Recorded data:
▼
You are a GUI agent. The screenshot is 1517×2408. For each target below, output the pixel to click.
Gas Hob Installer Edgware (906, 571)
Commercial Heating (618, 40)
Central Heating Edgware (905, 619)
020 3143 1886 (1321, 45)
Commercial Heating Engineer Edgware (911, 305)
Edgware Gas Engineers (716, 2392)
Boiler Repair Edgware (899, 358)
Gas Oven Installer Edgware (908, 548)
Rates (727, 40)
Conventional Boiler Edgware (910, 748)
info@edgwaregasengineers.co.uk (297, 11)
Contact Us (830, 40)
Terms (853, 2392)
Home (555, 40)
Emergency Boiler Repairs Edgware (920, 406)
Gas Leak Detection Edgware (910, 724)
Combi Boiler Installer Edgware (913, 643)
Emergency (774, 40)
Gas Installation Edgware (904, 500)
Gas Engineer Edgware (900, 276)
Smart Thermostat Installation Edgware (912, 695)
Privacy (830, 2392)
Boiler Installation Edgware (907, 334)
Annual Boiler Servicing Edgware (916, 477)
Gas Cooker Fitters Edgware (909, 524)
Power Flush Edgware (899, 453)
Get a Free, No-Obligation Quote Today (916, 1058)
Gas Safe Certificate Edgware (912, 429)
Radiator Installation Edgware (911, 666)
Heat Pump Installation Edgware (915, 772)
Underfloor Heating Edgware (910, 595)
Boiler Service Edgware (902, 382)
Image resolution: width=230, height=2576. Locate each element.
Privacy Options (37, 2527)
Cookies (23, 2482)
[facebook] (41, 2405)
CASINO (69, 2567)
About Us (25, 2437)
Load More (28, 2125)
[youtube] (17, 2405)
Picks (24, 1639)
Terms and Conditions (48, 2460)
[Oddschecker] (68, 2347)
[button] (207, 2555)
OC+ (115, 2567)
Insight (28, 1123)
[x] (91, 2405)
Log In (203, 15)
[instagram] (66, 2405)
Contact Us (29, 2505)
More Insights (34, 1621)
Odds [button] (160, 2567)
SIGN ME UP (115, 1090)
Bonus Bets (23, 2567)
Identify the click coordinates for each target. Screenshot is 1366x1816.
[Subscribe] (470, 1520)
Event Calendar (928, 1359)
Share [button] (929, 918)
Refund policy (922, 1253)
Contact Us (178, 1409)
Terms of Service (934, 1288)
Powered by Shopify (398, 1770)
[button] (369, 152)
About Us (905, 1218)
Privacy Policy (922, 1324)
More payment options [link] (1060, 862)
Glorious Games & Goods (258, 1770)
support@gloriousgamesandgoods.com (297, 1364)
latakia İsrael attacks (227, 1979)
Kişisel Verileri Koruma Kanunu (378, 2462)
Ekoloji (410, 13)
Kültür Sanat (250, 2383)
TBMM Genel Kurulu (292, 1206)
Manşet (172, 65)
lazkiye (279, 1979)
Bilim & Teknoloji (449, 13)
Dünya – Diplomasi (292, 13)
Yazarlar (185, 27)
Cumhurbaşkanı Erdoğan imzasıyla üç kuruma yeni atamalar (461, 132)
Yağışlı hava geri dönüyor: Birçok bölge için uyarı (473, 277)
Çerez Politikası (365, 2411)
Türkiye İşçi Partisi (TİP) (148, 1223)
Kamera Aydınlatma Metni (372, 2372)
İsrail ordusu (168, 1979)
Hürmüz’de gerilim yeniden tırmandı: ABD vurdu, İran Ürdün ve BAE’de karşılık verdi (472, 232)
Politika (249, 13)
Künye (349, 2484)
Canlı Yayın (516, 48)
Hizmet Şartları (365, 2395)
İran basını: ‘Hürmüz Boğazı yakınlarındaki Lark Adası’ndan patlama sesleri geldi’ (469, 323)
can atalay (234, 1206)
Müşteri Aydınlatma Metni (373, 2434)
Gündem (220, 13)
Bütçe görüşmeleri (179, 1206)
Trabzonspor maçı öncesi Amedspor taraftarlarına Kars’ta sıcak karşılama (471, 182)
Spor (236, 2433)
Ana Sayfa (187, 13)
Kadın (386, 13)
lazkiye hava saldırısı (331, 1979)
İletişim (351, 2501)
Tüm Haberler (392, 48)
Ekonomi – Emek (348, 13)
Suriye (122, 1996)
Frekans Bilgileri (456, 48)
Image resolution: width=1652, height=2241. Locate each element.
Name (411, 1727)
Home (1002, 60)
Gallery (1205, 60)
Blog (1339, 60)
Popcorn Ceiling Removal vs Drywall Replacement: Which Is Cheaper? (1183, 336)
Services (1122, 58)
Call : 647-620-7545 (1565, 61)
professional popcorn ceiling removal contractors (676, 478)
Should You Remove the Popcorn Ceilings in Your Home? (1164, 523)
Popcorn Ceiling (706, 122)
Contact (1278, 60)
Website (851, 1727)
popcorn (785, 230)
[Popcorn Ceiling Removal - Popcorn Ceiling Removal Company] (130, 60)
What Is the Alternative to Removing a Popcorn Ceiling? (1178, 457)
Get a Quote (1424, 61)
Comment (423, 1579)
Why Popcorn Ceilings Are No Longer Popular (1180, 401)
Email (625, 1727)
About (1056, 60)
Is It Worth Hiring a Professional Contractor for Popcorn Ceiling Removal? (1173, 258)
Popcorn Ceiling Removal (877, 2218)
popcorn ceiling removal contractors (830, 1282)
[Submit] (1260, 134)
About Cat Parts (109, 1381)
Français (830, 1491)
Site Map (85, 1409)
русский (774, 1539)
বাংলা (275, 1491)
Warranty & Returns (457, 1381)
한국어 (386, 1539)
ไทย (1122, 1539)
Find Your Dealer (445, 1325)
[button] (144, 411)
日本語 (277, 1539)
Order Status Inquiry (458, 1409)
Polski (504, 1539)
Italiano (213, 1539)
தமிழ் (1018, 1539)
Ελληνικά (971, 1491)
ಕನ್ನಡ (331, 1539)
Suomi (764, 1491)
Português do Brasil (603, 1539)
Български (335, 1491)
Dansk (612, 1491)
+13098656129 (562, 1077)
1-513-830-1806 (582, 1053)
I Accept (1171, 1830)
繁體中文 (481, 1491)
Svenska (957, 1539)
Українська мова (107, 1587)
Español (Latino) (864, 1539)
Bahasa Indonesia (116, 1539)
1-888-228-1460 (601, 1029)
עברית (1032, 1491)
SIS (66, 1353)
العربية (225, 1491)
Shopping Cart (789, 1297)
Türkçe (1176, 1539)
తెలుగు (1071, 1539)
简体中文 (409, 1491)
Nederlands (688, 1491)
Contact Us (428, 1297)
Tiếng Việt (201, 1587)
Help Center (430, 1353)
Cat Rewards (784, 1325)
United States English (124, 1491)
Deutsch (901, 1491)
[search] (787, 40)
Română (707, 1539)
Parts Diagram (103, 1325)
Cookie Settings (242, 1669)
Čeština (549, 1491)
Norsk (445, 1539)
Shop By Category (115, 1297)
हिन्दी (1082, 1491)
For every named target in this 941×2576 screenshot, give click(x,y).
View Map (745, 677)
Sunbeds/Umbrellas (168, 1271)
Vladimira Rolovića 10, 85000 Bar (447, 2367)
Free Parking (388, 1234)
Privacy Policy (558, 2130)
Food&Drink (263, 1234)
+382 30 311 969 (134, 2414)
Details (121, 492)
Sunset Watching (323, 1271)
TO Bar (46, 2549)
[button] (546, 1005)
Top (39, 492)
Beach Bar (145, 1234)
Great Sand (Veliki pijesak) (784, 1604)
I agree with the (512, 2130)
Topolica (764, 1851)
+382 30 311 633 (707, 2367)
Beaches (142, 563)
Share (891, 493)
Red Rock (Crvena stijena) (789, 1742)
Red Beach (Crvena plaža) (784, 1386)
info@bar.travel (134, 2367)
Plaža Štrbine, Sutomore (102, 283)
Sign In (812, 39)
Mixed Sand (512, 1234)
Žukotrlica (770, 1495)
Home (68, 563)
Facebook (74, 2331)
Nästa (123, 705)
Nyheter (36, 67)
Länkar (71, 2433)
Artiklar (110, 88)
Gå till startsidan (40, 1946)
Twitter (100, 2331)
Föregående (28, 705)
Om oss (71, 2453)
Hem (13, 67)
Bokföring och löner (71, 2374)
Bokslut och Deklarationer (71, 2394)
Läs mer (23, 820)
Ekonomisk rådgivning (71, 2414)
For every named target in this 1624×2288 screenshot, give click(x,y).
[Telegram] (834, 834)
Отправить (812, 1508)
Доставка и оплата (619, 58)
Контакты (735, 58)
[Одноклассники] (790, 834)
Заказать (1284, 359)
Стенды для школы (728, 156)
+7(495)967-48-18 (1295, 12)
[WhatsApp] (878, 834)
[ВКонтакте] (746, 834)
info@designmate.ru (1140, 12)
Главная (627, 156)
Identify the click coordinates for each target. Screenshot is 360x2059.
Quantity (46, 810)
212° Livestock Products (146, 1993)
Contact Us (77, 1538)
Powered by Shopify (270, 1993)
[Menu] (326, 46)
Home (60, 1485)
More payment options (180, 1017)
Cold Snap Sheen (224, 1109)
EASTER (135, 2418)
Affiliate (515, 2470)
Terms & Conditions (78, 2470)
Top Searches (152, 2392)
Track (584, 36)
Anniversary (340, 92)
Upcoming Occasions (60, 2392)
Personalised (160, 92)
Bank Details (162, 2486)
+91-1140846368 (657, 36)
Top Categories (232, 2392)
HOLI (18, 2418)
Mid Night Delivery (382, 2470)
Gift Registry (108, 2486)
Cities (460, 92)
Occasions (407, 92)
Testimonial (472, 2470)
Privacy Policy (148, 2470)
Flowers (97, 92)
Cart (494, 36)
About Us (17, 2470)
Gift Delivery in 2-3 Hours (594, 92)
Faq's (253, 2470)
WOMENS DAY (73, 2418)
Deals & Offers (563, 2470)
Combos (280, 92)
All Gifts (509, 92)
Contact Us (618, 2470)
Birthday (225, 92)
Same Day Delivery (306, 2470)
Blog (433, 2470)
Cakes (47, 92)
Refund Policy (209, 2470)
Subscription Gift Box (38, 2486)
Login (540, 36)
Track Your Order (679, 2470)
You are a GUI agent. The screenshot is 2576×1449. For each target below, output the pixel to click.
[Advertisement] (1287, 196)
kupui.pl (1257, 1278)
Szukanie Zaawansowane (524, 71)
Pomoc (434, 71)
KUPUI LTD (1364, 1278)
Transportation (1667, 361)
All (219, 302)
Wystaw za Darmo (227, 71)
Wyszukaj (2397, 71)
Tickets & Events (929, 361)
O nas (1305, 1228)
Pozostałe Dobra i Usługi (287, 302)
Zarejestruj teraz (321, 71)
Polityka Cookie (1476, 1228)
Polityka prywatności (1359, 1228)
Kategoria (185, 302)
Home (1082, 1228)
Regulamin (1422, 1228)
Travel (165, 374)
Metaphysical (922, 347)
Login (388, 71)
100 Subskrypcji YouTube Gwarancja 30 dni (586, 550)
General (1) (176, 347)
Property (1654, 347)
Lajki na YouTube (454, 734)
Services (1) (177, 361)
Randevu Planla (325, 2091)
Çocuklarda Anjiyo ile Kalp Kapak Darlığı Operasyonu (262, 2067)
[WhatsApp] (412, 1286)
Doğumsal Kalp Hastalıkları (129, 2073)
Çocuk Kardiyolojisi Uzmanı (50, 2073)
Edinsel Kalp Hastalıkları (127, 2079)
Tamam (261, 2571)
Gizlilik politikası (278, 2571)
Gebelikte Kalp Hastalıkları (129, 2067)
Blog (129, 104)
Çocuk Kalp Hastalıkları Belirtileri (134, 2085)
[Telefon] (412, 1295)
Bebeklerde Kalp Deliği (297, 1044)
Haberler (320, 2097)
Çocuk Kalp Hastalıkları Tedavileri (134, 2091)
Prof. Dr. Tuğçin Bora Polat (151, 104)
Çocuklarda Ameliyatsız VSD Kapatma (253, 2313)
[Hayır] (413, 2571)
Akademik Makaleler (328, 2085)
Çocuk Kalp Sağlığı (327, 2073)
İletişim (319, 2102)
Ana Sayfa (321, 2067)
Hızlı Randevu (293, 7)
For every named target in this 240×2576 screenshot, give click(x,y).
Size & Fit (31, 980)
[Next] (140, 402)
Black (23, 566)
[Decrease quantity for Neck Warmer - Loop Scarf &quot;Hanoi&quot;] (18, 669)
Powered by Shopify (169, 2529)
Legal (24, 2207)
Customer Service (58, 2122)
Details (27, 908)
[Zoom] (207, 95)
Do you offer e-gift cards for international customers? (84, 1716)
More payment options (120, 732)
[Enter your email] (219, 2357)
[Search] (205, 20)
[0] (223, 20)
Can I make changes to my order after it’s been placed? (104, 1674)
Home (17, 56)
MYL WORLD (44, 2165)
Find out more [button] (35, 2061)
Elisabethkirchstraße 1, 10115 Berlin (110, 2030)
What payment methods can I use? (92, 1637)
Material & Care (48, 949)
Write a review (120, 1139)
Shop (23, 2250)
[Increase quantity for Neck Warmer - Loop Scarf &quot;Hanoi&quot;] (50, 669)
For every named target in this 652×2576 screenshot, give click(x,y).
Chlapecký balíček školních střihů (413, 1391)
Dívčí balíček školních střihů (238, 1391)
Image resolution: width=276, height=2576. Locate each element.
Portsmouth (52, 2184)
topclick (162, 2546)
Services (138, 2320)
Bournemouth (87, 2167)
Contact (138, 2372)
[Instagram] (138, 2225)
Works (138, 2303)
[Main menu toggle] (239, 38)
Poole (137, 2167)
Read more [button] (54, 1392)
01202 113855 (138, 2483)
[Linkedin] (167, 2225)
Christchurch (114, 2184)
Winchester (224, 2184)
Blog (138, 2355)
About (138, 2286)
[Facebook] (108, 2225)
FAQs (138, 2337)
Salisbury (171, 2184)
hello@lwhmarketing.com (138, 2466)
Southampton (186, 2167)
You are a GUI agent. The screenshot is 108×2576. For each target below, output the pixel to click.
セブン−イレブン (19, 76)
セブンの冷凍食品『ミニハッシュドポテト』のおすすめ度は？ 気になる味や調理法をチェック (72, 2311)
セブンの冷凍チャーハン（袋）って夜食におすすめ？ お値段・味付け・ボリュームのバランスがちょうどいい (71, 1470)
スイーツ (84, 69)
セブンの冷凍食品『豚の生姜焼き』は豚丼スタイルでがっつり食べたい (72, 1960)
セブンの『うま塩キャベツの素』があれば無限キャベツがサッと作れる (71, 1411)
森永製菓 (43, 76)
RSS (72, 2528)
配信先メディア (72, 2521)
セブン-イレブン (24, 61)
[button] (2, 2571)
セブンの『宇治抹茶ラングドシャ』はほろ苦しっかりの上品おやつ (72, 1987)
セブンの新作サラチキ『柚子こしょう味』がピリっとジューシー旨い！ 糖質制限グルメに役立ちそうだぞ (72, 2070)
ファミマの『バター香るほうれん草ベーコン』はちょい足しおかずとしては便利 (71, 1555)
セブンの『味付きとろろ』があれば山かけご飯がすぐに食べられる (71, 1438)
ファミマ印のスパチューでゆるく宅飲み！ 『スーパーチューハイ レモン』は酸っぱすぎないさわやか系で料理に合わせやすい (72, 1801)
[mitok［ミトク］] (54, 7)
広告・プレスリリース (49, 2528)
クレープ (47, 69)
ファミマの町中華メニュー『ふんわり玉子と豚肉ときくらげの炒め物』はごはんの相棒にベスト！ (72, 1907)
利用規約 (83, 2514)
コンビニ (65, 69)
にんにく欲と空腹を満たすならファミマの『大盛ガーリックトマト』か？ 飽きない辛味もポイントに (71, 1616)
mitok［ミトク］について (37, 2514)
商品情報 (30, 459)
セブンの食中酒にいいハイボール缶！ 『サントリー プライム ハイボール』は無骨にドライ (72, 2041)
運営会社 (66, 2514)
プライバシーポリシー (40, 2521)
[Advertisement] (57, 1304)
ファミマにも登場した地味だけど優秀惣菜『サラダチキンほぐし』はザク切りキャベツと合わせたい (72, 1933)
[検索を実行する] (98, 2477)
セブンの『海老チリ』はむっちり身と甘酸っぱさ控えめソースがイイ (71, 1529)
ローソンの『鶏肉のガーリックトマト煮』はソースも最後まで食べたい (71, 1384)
▲
The answer should be the first line of the material and every line after it through the line containing "Powered by Shopify (398, 1770)", exactly as written, and nothing else.

You are a GUI agent. The screenshot is 1517×2408. For each target below, output the pixel to click.
Gas Hob Installer Edgware (906, 571)
Commercial Heating (618, 40)
Central Heating Edgware (905, 619)
020 3143 1886 (1321, 45)
Commercial Heating Engineer Edgware (911, 305)
Edgware Gas Engineers (716, 2392)
Boiler Repair Edgware (899, 358)
Gas Oven Installer Edgware (908, 548)
Rates (727, 40)
Conventional Boiler Edgware (910, 748)
info@edgwaregasengineers.co.uk (297, 11)
Contact Us (830, 40)
Terms (853, 2392)
Home (555, 40)
Emergency Boiler Repairs Edgware (920, 406)
Gas Leak Detection Edgware (910, 724)
Combi Boiler Installer Edgware (913, 643)
Emergency (774, 40)
Gas Installation Edgware (904, 500)
Gas Engineer Edgware (900, 276)
Smart Thermostat Installation Edgware (912, 695)
Privacy (830, 2392)
Boiler Installation Edgware (907, 334)
Annual Boiler Servicing Edgware (916, 477)
Gas Cooker Fitters Edgware (909, 524)
Power Flush Edgware (899, 453)
Get a Free, No-Obligation Quote Today (916, 1058)
Gas Safe Certificate Edgware (912, 429)
Radiator Installation Edgware (911, 666)
Heat Pump Installation Edgware (915, 772)
Underfloor Heating Edgware (910, 595)
Boiler Service Edgware (902, 382)
Image resolution: width=230, height=2576. Locate each element.
Privacy Options (37, 2527)
Cookies (23, 2482)
[facebook] (41, 2405)
CASINO (69, 2567)
About Us (25, 2437)
Load More (28, 2125)
[youtube] (17, 2405)
Picks (24, 1639)
Terms and Conditions (48, 2460)
[Oddschecker] (68, 2347)
[button] (207, 2555)
OC+ (115, 2567)
Insight (28, 1123)
[x] (91, 2405)
Log In (203, 15)
[instagram] (66, 2405)
Contact Us (29, 2505)
More Insights (34, 1621)
Odds [button] (160, 2567)
SIGN ME UP (115, 1090)
Bonus Bets (23, 2567)
Identify the click coordinates for each target. Screenshot is 1366x1816.
[Subscribe] (470, 1520)
Event Calendar (928, 1359)
Share [button] (929, 918)
Refund policy (922, 1253)
Contact Us (178, 1409)
Terms of Service (934, 1288)
Powered by Shopify (398, 1770)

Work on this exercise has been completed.